To those of you interested in knowing a bit more about my research, this is it. Any comments are highly welcome!

Does Proxy Voting Affect the Supply and/or Demand for Securities Lending? 

We use a comprehensive proprietary data set consisting of shares available to lend (supply), shares borrowed (demand), and loan fee to study the securities lending market in the United States. We provide a better understanding of the securities lending market; examine the role of institutional investors in the voting process by analyzing the supply of lendable shares around the time of a proxy vote; and to address some of the issues related to empty voting we examine the changes in borrowing demand around the time of a proxy vote. On average, 19.57 percent of a firm’s market capitalization is available for lending, 3.3 percent is actually borrowed, and the annualized loan fee is 42 basis points. During our sample period, 2005-2009, there are 105,143 proxy agenda items. At the time of a proxy vote, there is a significant reduction in the supply of shares available to lend because institutions restrict or recall their loaned shares prior to a vote. The reduction in the supply of lendable shares is most pronounced in cases associated with significant events such as mergers, and with agenda items for which ISS recommends voting AGAINST the proposal. Our findings are consistent with institutional investors responsibly recalling shares, hence reducing supply ahead of material proposals.
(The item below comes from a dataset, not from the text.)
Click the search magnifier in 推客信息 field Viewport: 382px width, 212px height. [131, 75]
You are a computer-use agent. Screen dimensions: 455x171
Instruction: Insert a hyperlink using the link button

Most of the increase in loan fee around the time of a vote is associated with the reduction in supply which is related to the desire of institutions to vote their shares. We find statistically significant evidence of increase in demand however this increase in demand is economically small relative to the reduction in supply. In contrast, we find that the large increase in loan fee around the time of the ex-dividend date is driven by an increase in borrowing demand for cash flow reasons, with no change in the supply of lendable shares.

1 comment:

  1. as often as they're supposed to be. recognize the power of the bobol. :)

    on a more serious note, if i could help, i'd gladly do it. but you'd probably wouldn't agree on me saying the graphs need helvetica font-type or a pantone color scheme. :)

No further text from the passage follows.